Continue the Black Dahlia passage on rumors and misconceptions, starting right after its last sentence.

*** Opening of Reading passage ***

Black Dahlia
Rumors and Popular Misconceptions
According to newspaper reports shortly after the murder, Elizabeth Short received the nickname "Black Dahlia" at a Long Beach drugstore in the summer of 1946, as a word play on the then-current movie The Blue Dahlia. However, Los Angeles County district attorney investigators' reports state the nickname was invented by newspaper reporters covering the murder. Los Angeles Herald-Express reporter Bevo Means, who interviewed Short's acquaintances at the drug store, is credited with first using the "Black Dahlia" name.
A number of people, none of whom knew Short, contacted police and the newspapers, claiming to have seen her during her so-called "missing week" between the time of her disappearance January 9 and the time her body was found on January 15. Police and district attorney investigators ruled out each of these alleged sightings, sometimes identifying other women that witnesses had mistaken for Short.

*** Close of Reading passage ***
*** Opening of Entries provided ***

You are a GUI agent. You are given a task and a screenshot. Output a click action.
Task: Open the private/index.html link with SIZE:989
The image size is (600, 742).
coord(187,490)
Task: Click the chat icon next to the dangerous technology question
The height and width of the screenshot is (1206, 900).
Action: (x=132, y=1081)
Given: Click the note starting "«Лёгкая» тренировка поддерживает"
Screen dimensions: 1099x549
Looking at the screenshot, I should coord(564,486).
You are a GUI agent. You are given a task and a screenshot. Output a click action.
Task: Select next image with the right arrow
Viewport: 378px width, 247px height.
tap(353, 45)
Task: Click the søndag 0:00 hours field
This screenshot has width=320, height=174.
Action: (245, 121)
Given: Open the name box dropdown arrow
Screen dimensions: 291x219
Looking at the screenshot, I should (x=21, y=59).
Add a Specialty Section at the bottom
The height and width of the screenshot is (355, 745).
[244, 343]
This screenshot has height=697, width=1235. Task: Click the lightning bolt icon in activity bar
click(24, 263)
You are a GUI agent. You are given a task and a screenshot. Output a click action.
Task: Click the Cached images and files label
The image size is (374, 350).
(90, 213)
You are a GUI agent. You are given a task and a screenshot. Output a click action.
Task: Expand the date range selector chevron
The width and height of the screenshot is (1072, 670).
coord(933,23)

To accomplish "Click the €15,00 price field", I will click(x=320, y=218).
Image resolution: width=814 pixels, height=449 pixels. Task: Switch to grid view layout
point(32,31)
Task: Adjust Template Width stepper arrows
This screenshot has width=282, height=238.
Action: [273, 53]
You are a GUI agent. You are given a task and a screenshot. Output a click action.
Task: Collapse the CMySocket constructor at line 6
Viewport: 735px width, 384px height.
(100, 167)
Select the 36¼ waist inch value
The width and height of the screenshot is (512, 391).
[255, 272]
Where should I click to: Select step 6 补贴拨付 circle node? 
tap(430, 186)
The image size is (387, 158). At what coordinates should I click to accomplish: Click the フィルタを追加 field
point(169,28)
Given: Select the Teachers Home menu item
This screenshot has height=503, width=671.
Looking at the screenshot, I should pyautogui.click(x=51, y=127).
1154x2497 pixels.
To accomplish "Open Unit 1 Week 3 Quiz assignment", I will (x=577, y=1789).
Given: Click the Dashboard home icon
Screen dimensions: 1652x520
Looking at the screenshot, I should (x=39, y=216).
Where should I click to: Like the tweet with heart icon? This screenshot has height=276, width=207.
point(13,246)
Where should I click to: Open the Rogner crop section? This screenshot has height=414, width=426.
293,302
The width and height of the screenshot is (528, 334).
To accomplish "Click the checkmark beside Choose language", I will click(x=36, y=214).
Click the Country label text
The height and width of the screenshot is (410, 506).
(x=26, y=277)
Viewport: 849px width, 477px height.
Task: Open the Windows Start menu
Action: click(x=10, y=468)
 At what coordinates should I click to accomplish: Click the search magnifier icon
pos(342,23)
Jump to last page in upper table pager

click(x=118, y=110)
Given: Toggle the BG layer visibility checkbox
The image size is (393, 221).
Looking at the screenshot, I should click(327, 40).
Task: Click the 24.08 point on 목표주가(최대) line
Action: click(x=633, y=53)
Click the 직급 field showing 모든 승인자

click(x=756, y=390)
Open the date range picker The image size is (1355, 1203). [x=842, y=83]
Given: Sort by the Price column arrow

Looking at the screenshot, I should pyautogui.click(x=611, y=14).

*** Close of Entries provided ***

** Result of the exercise **
Many "true crime" books claim that Short lived in or visited Los Angeles at various times in the mid-1940s; these claims have never been substantiated, and are refuted by the findings of law enforcement officers who investigated the case. A document in the Los Angeles County district attorney's files titled "Movements of Elizabeth Short Prior to June 1, 1946" states that Short was in Florida and Massachusetts from September 1943 through the early months of 1946, and gives a detailed account of her living and working arrangements during this period.
Although popular belief as well as many true crime books portrayed Short as a call girl, a report by the district attorney's grand jury states there is no existing evidence that she was ever a prostitute.
Another widely circulated rumor holds that Short was unable to have sexual intercourse because of some genetic defect that left her with "infantile genitalia." Los Angeles County district attorney's files state the investigators had questioned three men with whom Short had sex, including a Chicago police officer who was a suspect in the case. The FBI files on the case also contain a statement from one of Short's alleged lovers. According to the Los Angeles Police Department's summary of the case, in the district attorney's files, the autopsy describes Short's reproductive organs as anatomically normal. The autopsy also states that Short was not and had never been pregnant, contrary to what is sometimes claimed.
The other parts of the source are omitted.